The education business may soon offer commercial opportunities that dwarf those of the entertainment industry, Sir David Puttnam believes.
Multimedia producers in the United Kingdom have in their gift the cultural equivalent of North Sea oil, but the opportunity could easily be missed, the distinguished film director warned.
Sir David, nursing a chronic cold, was at the British Academy of Film and Television Arts in London for the launch of BAFTA's new awards for interactive multimedia.
Sponsored by Apple Computer, the awards will attempt to recognise a comprehensive range of new talents, including those applied in educational productions. The academy will announce the full awards list in the new year. Sir David said that the UK already had an unrivalled wealth of skills, particularly in television and education, that could be harnessed to build a coherent national industry.
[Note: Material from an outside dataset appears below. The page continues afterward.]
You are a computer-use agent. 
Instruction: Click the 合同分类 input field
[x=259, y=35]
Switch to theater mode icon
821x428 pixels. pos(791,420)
He praised the work of interactive multimedia designers, whose work was on show at the launch, including the degree projects of Middlesex University students.
But Sir David warned that these precious skills, which could help construct a new industrial base in information technology, could be wasted in the same way as North Sea oil without bold public policies and private sector investment.
The success of the Open University revealed a global demand for English-language distance learning, an area where multimedia worked well. "Yet in 1995 there is likely to be a trade deficit in learning materials for the first time," he said.
Sir David's appeal was echoed by Stephen Boyd Davis, principal lecturer at Middlesex University's centre for electronic arts. He reminded the audience of media professionals and academics that all new media had been feared, from the novel through to cinema and television.
Mr Davis, whose students were praised by BAFTAmembers for excellent work on a tight budget urged planners to have courage and back the fledgling revolution.